Because seawater has undergone this process for millions of years it is overwhelmed by calcium carbonate so much that it is practically swimming in it.


However, climate change throws off the balance. This is exemplified by the fact that mussels and clams, which naturally build their shells out of calcium carbonate, now have a harder time because ocean acidification (the reduction of the ocean’s pH caused by an uptick in CO2) causes the shells to dissolve.


So, the startup “exploits” this fact and immobilizes the CO2 in the ocean for “tens of thousands, if not millions of years.” By coupling this process with the production of green hydrogen, Equatic says the natural alkalinity of seawater, which is its capacity to resist acidification, is restored, and through the magic of science the natural pH balance of the ocean is left intact.

The startup calculates, reports, and verifies how much carbon is actually removed by considering the drawdown, total emissions from the materials and energy use of the plant, any possible leakage or environmental impact, the invasion of seawater, as well as any other possible co-benefits.
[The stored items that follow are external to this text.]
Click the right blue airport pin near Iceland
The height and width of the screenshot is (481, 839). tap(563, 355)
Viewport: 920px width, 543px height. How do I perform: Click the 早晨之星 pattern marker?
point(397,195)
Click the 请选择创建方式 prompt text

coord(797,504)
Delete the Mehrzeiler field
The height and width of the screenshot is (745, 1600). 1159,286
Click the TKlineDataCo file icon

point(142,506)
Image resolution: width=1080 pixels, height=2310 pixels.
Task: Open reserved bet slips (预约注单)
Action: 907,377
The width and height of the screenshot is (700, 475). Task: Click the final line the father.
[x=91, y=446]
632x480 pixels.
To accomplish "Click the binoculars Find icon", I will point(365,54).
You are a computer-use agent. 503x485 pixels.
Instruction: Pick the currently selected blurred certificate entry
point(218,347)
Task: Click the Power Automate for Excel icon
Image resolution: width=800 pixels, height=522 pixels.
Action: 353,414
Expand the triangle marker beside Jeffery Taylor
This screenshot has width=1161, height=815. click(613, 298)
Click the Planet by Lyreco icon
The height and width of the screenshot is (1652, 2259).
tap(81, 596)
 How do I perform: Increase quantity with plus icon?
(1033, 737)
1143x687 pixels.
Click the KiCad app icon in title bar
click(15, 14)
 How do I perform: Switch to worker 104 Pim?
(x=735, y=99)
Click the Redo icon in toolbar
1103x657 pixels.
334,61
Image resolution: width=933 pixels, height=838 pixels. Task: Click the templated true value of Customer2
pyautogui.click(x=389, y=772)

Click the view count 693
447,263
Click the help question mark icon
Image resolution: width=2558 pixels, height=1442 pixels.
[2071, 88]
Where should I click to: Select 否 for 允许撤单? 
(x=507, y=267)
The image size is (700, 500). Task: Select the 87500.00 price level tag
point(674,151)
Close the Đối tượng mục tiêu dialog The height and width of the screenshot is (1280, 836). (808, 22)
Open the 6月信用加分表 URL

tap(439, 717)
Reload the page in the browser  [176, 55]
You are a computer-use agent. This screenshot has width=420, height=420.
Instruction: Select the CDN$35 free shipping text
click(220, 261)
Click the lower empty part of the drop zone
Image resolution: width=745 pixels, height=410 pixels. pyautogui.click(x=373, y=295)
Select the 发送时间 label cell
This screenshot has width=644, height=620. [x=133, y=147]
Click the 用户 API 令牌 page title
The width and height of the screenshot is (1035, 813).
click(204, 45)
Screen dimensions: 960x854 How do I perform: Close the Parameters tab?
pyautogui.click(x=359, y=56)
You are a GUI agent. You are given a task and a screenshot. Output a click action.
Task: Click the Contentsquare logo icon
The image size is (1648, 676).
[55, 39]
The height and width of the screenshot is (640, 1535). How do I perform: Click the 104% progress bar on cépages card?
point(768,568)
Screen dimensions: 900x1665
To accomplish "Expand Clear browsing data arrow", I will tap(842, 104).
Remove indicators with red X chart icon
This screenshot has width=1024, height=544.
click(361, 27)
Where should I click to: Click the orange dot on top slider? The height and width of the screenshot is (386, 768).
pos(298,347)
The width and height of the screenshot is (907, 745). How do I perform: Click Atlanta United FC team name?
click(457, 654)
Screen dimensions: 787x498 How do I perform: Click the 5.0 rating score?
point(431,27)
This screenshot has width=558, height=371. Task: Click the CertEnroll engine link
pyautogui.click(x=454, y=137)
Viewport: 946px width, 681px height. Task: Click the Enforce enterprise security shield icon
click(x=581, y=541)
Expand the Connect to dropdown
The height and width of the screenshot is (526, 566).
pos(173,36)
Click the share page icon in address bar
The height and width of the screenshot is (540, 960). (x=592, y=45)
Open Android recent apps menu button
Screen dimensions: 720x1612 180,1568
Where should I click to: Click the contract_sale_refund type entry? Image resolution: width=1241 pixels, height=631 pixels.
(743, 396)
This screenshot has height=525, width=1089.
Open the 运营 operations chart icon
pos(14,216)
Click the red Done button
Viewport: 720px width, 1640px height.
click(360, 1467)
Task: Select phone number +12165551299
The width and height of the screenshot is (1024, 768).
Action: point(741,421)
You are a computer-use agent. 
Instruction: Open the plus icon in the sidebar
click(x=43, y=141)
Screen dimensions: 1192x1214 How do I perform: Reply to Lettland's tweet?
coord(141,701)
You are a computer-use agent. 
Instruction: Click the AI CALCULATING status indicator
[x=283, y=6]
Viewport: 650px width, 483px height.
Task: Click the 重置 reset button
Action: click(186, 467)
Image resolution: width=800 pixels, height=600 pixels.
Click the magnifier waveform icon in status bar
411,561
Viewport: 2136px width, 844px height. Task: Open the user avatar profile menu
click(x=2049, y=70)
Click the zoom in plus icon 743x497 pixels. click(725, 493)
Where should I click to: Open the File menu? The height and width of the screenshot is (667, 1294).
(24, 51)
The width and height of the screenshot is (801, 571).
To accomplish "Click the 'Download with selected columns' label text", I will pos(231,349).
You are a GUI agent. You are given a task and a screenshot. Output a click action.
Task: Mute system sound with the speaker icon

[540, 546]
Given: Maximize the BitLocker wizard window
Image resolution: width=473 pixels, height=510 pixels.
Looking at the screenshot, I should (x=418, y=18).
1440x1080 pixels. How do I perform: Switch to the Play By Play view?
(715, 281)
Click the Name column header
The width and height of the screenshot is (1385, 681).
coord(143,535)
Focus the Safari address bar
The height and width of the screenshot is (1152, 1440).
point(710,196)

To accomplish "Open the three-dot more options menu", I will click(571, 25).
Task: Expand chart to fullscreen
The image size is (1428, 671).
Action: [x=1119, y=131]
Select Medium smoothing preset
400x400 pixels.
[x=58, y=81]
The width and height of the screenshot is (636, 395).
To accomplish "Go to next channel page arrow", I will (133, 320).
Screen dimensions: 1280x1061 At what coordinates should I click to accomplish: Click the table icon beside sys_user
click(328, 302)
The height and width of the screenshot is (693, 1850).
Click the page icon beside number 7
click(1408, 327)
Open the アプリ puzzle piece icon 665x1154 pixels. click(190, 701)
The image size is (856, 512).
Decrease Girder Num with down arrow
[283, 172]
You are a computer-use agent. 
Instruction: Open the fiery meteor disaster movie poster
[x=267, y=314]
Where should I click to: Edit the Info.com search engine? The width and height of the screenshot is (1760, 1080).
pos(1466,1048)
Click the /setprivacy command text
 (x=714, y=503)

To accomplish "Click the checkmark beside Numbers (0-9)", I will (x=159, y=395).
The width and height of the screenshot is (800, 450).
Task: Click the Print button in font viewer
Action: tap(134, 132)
According to the startup’s working paper, led by Erika La Plante, assistant professor at the University of Texas, Arlington, co-founder Equatic, and Head of its Environmental Impact Assessment and carbon reporting strategy, these co-benefits could be how the approach counteracts ocean acidification, which past research shows can favorably and significantly impact marine life.


The paper was published earlier this year in the peer-reviewed American Chemical Society journal ES&T Engineering.


As Lorenzo Corsini, a scientist who is also credited on the paper and the Principal Advisor at Equatic, puts it the startup’s “first-of-its-kind technology solves both” of the world’s “two unprecedented challenges: how to remove and permanently store gigatons of carbon dioxide and how to reduce our reliance on fossil fuels.”


The technology “combines basic principles of chemistry with the natural capabilities of the world’s best carbon removal tool, the ocean, to create the most promising solution for scalable decarbonization — cost-effectively and at a globally-relevant scale.”


While there is a wave of other ocean carbon removal startups like EbbCarbon, Caltech startups Calcarea and Captura, Microsoft-funded Running Tide, and more, Equatic claims it is “the only ocean-based carbon removal company that transparently measures removal with extreme certainty.”


Taking what they’ve learned from the two pilot plants, the team is currently engineering the next scale of plant, which they say will be able to remove thousands of metric tons of CO2 per year. They hope that it will be one of many they will design and commission to go around the globe.


100% of the carbon removed from its pilot plants was pre-sold including pre-purchases by the global carbon payment provider, Stripe, which at the time sold for $1,370 per ton, over ten times Equatic’s $100-a-pop goal.


Now, however, the startup’s biggest customer may be the aviation behemoth, Boeing. The aviation sector is a significant source of emissions, responsible for 3.5% of climate change, the National Oceanic and Atmospheric Administration (NOAA) finds. While that sounds like a small piece of the global warming pie, those emissions are about equal to that of all the world’s waste.

a plane flies into the distance in a blue sky with whispy white and yellow clouds
Image Credit: Justin Hu // Unsplash

Already, the commercial industry has committed to flying net zero by 2050, and according to Sheila Remes, Boeing's Vice President of Environmental Sustainability, sustainable aviation fuel (SAF) is “enormously important” to reaching that goal.


“The aviation industry has an important role to play in global decarbonization efforts. Reaching aviation’s sustainability goals will require a multi-faceted approach and Boeing sees immense value in Equatic’s technology,” she said in a statement.


But SAF isn’t the only application for the green hydrogen fuel, which many startups, renewable energy companies, cooperations, and major airlines have already turned to. Equatic also hopes the fuel will be sold and used to decarbonize industrial processes and produce electricity across the transportation sector from planes to trucks, and to power the startup’s technology itself, potentially making it a net or near-net-zero process.